● **Short exercise**: Can you print every line of the material below word for word, leaving the pictures out?

● **Records for the exercise**:
====

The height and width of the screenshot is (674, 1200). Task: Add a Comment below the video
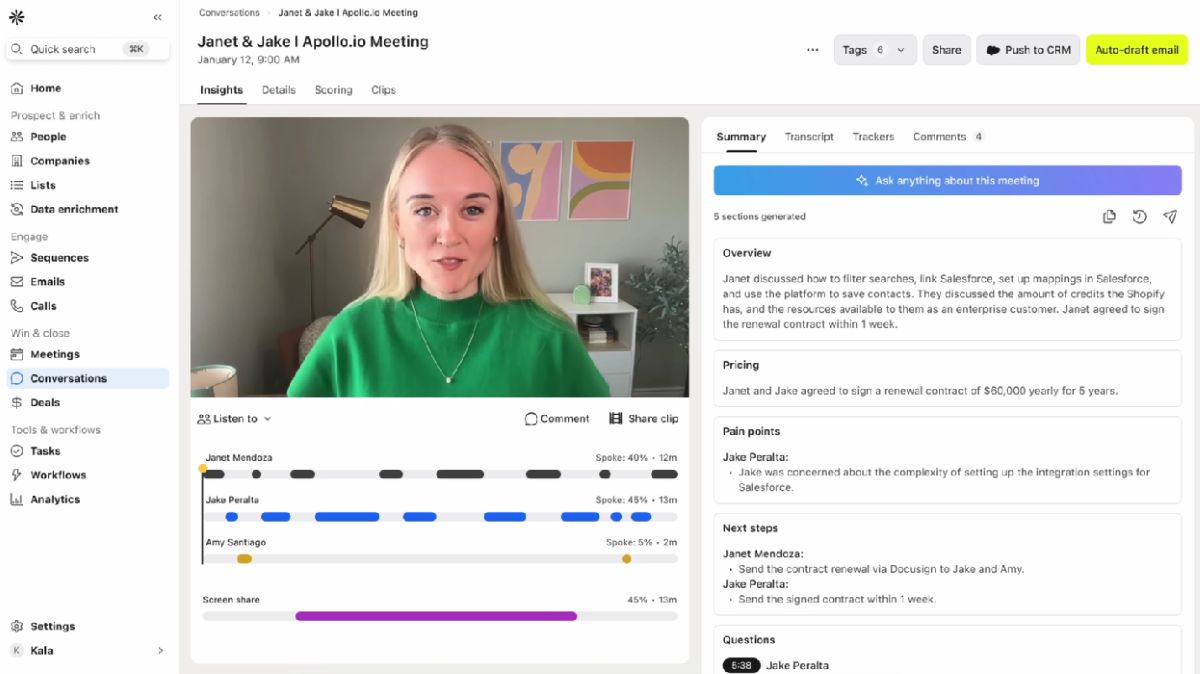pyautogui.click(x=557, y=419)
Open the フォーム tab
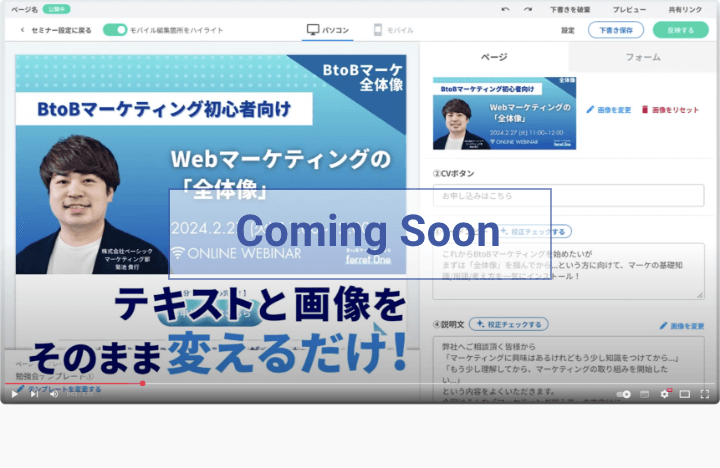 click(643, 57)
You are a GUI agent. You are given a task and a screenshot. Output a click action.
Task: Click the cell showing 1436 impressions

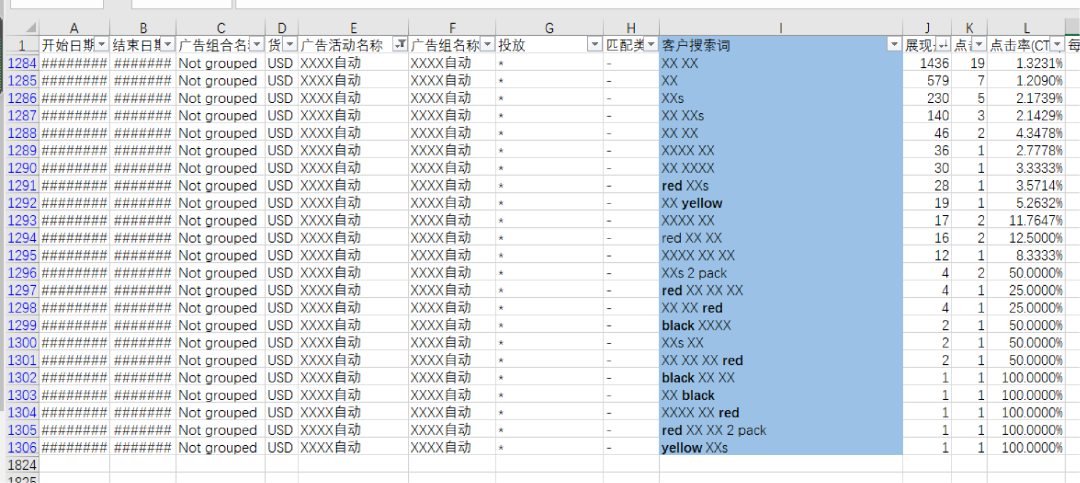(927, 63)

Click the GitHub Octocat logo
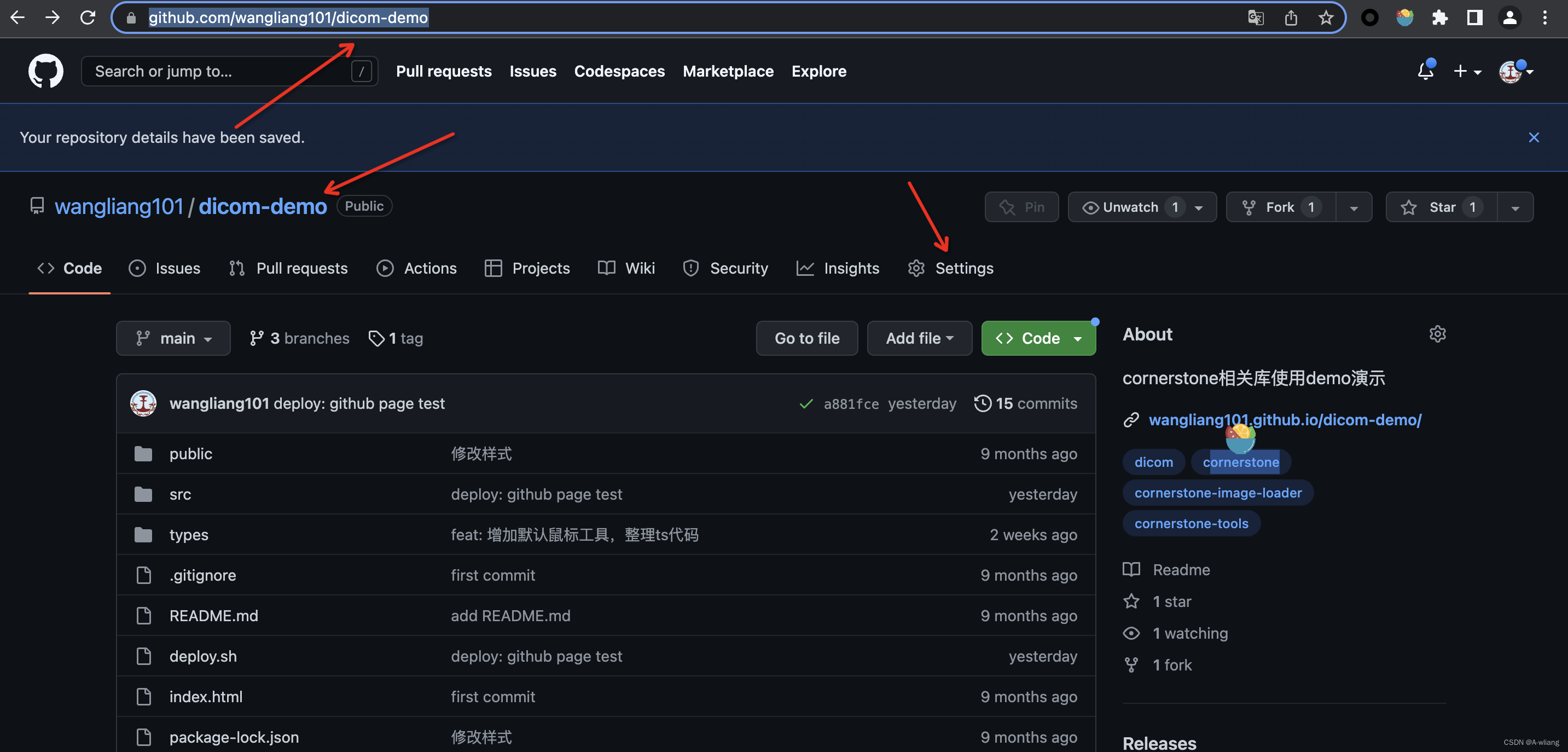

====

● **Written response**:
The height and width of the screenshot is (674, 1200). Task: Add a Comment below the video
pyautogui.click(x=557, y=419)
Open the フォーム tab
 click(643, 57)
You are a GUI agent. You are given a task and a screenshot. Output a click action.
Task: Click the cell showing 1436 impressions

(927, 63)

Click the GitHub Octocat logo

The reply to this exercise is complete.